Avant Noël, le gavage des canards et autres oies était un moment important.
Chez Emile, ces produits étaient non seulement pour la consommation familiale mais étaient également vendus à des acheteurs qui venaient directement à la métairie ou sur le marché de Castelnaudary que fréquentait la famille. Selon les contrats, le bailleur pouvait prétendre à une partie des bêtes qu'il venait parfois choisir lui-même, une fois abattues.
C'est aussi la période où l'on tue le cochon. Outre celui de la maison, on aide aussi parents et amis qui le tuent à leur tour. Les salaisons sont un aliment important du régime alimentaire d'alors. Il faut pour chaque cochon au moins deux jours : un pour le tuer et le préparer, l'autre pour le débiter et réaliser les diverses préparations : saucisse, boudin, jambon etc... Voisins et amis viennent prêter main forte comme on le fait tout au long de l'hiver à son tour chez eux. Le troisième jour, en cercle restreint, est consacré aux dernières préparations et au rangement
Fabriquer et réparer l'outillage pour la saison suivante
Quant l'étable devient un atelier : Les jours de grand froid étaient occupés à fabriquer des paniers, des balais, des manches d'outils, des outils eux-mêmes (râteau,...). On fabriquait ou réparait les barreaux des râteliers, des échelles. Ces travaux ce déroulaient dans l’étable. "Les voisins venaient faire un tour, et discuter un peu, prendre des nouvelles, échanger des conseils."
On profitait de cette période pour entretenir les bâtiments : réparer ou repeindre les volets, portes...

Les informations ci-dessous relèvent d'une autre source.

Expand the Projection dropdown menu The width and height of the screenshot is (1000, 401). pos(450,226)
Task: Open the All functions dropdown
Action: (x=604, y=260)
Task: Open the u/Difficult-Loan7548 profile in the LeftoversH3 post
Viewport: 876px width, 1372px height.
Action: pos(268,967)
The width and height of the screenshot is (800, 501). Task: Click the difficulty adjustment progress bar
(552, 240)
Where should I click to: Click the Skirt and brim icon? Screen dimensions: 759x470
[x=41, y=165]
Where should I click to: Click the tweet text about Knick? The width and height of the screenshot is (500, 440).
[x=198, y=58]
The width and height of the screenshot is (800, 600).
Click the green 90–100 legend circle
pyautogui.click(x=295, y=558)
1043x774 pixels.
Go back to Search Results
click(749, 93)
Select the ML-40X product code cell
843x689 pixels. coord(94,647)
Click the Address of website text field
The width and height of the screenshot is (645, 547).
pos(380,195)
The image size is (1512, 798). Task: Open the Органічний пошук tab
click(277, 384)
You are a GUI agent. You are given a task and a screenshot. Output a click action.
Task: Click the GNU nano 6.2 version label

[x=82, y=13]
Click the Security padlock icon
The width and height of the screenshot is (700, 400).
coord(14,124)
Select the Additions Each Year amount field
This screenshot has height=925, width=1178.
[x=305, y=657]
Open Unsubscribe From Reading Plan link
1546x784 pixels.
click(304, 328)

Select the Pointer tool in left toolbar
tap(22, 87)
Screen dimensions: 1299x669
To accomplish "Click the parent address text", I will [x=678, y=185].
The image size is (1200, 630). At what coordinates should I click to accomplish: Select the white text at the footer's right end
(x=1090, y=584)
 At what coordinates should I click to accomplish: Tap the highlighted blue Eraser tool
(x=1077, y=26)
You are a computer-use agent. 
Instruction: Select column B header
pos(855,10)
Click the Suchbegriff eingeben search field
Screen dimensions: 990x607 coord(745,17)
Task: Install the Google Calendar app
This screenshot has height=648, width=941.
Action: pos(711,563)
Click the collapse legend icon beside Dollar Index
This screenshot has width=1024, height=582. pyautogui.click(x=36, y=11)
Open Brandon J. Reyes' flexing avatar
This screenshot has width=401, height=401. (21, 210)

"On réparait aussi les chaînes avec de faux maillons. On tournait les dents de la canadienne, changeait les plaques d'usure des charrues. Il fallait les démonter et les porter chez le forgeron (le faure en occitan). On rapiéçait les "juilles" pour joindre les vaches au joug (le jo) avec des rivets ou du crin, pour ça il fallait être équipéd'alênes comme le cordonnier."
Entretenir les abords et les prestations
Entretenir les bordures de champs, les tertres, couper les buissons, creuser les fossés, tailler les haies, procéder à l'élagage étaient autant de tâches hivernales.
On y procédait aussi pour les chemins communaux dans le cadre des prestations, ces journées de travail dues à la commune pour son entretien en fonction de la surface travaillée (voir article dédié ici)
Mais l'hiver c'est aussi la période des veillées entre voisins, entre amis ou parents. Nous y reviendrons dans un prochain post.